Ligue 1 : "Pour un club comme Lyon, être en Ligue 2 serait une catastrophe", redoute un économiste du CNRS
L'Olympique lyonnais plongé dans la tourmente. Au lendemain de la décision de la Direction nationale du contrôle de gestion (DNCG) de "rétrograder à titre conservatoire" le club rhodanien, vendredi 15 novembre, de nombreuses questions se posent sur l'avenir de l'un des plus grands clubs du championnat de France. Quelles solutions s'offrent désormais à John Textor, le propriétaire américain arrivé à la tête de l'OL en 2022 ? Comment éviter la chute d'un monument du foot tricolore ? Pour franceinfo: sport, Luc Arrondel, chercheur au CNRS (Centre national de la recherche scientifique), économiste, et coauteur du livre L'argent du football (avec Richard Duhautois) donne des premiers éléments de réponse.
franceinfo: sport : En quoi la situation actuelle de l'Olympique lyonnais est-elle si grave ?
Luc Arrondel : La DNCG a décidé de trois mesures : l'interdiction de recrutement, l'encadrement de la masse salariale et la relégation à titre conservatoire. Ainsi, si l'OL ne donne pas de garantie financière avant la fin de la saison, le club sera relégué en Ligue 2 l'année prochaine. Cette décision est liée aux problèmes financiers du club, qui ont été rendus publics, la semaine dernière, dans le dernier bilan. Pour un club comme Lyon, être en Ligue 2 serait une catastrophe. Le modèle économique de Lyon implique quand même de se qualifier pour la Ligue des champions de manière régulière.
"Il y a un gouffre financier entre les budgets de Ligue 1 (autour de 2 milliards au global pour les 20 clubs) et de Ligue 2 (entre 400 000 et 500 000 euros), ce qui remet en question le modèle économique du club."
Luc Arrondel, chercheur au CNRS, économisteà franceinfo: sport
Pourquoi la DNCG a-t-elle pris une telle décision ?
Quand on regarde le bilan, il y a deux indices de solvabilité. La solvabilité de trésorerie d'abord, autrement dit est-ce que le club génère suffisamment de revenus pour pallier ses dépenses ? Sur le dernier bilan, l'OL a un déficit d'environ 30 millions, si on ne prend pas en considération les amortissements [de l'achat des joueurs qui se règle sur plusieurs saisons et qui s'intègre donc dans le bilan comptable sur plusieurs années]..
Le deuxième indice est l'insolvabilité de bilan, qui permet de savoir si le club est solvable, c'est-à-dire si le propriétaire peut subvenir à son endettement. Ces dernières années, il y a eu une vente de plusieurs actifs.

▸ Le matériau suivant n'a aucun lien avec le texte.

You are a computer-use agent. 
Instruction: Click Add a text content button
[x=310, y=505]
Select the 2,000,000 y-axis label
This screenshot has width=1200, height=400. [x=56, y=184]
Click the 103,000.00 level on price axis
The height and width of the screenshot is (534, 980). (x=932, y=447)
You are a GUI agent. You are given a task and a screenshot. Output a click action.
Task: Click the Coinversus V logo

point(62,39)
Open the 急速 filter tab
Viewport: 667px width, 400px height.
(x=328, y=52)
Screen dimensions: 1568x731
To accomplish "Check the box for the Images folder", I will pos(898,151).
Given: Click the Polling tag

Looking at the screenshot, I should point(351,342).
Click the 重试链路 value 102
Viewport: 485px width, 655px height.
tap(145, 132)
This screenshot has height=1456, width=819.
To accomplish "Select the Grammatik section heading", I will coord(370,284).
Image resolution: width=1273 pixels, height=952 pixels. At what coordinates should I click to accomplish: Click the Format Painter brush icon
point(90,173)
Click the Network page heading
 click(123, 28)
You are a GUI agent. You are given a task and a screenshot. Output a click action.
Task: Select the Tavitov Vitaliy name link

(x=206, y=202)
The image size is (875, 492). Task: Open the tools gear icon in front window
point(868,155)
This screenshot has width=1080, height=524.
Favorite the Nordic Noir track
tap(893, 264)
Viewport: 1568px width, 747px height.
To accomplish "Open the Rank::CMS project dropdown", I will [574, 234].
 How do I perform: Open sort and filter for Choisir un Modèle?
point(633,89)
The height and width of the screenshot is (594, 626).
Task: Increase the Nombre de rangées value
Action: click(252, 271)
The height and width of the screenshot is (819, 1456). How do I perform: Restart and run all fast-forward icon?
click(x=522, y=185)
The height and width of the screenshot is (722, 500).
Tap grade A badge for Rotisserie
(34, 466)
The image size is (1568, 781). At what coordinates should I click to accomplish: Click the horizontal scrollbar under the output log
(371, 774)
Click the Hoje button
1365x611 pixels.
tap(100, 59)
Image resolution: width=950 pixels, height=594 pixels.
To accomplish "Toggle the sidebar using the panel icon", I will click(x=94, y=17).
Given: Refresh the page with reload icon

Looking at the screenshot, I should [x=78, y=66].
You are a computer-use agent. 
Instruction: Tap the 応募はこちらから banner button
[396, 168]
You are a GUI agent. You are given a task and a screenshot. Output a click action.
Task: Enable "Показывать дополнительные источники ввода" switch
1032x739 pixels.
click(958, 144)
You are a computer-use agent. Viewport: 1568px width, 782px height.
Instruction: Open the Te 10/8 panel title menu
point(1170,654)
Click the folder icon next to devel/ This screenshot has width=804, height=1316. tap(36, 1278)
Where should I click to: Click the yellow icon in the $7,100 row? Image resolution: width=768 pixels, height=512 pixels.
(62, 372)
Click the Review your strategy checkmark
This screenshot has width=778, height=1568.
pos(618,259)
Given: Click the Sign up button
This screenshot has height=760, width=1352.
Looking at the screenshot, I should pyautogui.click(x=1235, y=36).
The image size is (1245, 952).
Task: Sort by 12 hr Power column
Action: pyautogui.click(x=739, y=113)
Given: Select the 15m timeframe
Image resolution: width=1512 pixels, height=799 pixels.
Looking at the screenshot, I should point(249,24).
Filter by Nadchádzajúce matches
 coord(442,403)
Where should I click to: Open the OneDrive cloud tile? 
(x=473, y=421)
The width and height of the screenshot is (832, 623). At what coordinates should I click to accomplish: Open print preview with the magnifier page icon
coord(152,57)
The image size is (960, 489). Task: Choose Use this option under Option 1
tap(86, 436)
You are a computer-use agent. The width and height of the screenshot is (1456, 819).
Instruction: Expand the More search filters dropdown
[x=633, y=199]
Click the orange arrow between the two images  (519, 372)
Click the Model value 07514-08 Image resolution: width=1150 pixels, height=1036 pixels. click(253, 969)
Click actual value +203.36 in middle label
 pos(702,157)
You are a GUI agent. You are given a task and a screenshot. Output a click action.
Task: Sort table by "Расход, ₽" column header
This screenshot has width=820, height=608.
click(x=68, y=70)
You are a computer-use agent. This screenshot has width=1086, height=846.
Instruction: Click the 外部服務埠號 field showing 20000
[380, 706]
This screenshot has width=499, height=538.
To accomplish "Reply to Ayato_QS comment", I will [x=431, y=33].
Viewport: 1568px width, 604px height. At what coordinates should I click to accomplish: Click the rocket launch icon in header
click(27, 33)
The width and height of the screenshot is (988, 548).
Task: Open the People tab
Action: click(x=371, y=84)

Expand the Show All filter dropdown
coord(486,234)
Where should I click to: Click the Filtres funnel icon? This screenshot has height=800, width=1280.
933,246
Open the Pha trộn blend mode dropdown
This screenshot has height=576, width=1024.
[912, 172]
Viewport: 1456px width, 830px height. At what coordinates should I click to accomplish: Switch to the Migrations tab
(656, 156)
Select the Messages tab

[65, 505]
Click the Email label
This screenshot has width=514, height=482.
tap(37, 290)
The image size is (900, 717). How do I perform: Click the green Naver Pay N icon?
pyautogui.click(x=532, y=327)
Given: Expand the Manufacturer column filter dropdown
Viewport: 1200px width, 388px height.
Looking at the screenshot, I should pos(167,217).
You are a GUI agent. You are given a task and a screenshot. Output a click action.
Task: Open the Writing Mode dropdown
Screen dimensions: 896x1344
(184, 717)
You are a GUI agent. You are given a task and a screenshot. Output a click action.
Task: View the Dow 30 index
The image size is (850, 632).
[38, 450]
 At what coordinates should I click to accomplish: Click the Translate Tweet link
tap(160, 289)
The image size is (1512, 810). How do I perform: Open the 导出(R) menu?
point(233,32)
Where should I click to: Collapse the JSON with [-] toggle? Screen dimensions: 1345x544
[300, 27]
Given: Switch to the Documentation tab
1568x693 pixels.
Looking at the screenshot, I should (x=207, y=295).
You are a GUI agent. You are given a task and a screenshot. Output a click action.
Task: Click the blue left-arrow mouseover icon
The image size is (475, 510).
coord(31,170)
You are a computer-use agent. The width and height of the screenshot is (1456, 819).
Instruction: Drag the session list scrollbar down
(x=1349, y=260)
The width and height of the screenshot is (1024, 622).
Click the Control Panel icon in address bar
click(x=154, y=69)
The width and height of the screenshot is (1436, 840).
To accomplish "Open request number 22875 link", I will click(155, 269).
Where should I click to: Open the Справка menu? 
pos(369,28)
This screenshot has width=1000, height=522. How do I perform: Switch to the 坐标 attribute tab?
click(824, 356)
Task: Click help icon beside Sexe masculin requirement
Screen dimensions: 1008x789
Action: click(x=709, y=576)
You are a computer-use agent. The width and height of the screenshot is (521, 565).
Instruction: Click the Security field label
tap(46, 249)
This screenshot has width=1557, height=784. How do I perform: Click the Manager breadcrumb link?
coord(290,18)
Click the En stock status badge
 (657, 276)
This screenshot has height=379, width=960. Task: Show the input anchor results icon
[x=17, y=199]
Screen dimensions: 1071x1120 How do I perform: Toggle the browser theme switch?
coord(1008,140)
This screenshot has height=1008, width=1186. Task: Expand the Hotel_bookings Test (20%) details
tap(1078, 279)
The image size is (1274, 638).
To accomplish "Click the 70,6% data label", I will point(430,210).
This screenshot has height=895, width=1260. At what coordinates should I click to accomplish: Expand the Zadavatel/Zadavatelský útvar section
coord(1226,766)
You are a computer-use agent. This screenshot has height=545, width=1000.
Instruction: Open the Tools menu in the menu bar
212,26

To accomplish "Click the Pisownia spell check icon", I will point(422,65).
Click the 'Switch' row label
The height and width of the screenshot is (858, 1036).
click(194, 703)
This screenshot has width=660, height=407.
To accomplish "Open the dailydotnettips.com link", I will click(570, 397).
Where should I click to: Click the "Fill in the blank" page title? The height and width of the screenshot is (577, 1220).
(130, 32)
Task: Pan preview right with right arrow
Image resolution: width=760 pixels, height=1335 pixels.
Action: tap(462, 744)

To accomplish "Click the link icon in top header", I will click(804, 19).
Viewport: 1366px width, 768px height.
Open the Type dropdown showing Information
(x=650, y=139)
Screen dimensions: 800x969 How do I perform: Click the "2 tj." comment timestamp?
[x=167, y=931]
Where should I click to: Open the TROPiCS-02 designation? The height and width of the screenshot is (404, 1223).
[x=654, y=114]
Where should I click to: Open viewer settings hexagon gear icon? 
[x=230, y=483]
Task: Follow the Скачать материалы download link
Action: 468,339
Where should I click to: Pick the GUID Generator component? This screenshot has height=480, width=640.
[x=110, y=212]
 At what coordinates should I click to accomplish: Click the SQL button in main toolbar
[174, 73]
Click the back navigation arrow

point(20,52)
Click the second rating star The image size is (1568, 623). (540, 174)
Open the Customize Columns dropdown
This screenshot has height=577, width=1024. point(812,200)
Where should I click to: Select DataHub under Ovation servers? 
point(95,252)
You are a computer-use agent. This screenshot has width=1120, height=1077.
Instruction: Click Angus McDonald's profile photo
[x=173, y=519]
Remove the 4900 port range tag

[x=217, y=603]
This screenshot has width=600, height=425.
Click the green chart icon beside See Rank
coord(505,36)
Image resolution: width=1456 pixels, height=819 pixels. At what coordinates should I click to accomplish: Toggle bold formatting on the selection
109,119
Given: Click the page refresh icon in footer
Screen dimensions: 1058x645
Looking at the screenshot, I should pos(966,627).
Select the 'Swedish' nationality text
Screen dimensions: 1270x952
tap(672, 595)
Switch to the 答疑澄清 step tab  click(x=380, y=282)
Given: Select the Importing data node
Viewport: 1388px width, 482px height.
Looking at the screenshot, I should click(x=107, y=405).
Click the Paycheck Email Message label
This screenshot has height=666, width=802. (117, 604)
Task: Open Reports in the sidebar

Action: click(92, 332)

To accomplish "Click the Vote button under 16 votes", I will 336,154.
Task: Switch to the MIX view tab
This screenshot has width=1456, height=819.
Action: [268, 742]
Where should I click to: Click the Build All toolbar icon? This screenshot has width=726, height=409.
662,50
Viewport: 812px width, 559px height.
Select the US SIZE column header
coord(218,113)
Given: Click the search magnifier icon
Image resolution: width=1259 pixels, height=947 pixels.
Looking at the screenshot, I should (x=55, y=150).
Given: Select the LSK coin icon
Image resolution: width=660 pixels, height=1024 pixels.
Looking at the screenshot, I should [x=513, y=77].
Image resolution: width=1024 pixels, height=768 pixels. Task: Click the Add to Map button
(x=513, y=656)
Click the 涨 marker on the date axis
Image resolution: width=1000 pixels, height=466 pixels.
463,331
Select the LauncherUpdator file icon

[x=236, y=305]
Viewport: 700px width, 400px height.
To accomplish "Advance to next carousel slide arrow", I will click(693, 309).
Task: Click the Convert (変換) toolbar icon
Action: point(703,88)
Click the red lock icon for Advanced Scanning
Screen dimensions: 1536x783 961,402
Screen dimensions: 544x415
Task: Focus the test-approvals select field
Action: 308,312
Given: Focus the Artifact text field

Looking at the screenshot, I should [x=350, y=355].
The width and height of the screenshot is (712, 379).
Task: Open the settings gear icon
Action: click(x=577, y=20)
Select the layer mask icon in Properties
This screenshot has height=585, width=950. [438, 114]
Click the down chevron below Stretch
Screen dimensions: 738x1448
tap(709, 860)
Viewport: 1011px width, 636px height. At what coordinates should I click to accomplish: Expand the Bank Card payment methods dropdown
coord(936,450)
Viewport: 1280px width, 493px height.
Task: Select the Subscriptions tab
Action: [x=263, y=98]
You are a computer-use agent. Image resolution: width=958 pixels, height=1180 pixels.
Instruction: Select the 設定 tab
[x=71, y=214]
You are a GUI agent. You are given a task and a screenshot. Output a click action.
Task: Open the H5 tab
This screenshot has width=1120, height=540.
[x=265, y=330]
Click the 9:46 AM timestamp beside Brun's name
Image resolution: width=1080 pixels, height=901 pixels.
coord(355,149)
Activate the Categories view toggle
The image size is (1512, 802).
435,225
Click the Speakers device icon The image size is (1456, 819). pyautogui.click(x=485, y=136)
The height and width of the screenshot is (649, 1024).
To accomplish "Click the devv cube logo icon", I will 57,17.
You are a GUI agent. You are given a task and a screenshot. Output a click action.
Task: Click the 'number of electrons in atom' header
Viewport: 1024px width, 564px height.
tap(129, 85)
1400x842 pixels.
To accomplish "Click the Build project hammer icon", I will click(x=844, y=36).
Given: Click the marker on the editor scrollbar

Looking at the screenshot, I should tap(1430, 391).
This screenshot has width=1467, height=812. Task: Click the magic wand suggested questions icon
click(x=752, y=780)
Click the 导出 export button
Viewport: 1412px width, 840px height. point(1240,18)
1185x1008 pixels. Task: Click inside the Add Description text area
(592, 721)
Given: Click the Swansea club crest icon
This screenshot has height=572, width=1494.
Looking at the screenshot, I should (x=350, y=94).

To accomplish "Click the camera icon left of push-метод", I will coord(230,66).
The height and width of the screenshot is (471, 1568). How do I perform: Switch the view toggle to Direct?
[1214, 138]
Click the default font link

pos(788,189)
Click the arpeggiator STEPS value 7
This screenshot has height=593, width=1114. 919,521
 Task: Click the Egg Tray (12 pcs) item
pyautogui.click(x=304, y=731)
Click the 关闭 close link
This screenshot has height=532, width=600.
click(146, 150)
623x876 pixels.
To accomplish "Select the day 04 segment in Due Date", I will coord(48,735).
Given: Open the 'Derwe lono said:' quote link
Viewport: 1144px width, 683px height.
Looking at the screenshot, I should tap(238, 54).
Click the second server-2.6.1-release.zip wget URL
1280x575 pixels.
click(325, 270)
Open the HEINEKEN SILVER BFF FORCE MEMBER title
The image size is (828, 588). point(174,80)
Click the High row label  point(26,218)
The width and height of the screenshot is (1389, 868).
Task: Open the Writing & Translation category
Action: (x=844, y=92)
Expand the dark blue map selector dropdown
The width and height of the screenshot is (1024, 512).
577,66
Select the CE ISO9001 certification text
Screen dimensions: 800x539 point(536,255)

Ils ont vendu leur équipe féminine, leur franchise américaine et leur Arena. De l'autre côté, il y a eu aussi une baisse des fonds propres liée au rachat des actions de Jean-Michel Aulas, avec parallèlement, une augmentation de l'endettement qui est à hauteur de 500 millions d'euros.
Ainsi, les actifs ne couvrent pas le passif. Et je pense que c'est davantage cette insolvabilité de bilan qu'a considérée la DNCG. Le club n'est donc "pas solvable". C'est pour cette raison que la DNCG a statué sur cette "relégation à titre confiscatoire". Maintenant, charge au propriétaire Jean-Textor, d'apporter de la trésorerie et des garanties financières pour assurer la survie financière du club.
Dans ce contexte, quelles sont les solutions pour Lyon ?
Le plan présenté par l'OL est la vente de joueurs au sein du groupe auquel appartient Lyon, Eagle Football Group, avant décembre. Ce dernier possède plusieurs clubs de foot comme Crystal Palace (Angleterre), Botafogo (Brésil), Molenbeek (Belgique), et un centre de formation. Il y a aussi la vente de joueurs au mercato d'hiver et la vente de ses parts de Crystal Palace. Enfin, l'introduction de la Holding Eagle à la bourse de New York est aussi mise sur la table pour essayer de recapitaliser le groupe.
Mais avec la décision de la DNCG, qui est plutôt négative, cela va être plus compliqué pour l'OL de trouver de nouveaux investisseurs et de vendre ses joueurs, et de bien les vendre.
En étant empêché d'acheter de nouveaux joueurs tout en devant en vendre, l'objectif sportif risque d'être remis en cause ?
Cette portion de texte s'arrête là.